Directions for this task: Show every line of the records that contains the word "image", copying each such line in full. Case counts.

Data for this exercise:
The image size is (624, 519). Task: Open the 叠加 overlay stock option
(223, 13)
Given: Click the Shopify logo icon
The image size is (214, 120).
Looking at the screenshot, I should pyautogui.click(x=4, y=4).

Full output:
The image size is (624, 519). Task: Open the 叠加 overlay stock option
The image size is (214, 120).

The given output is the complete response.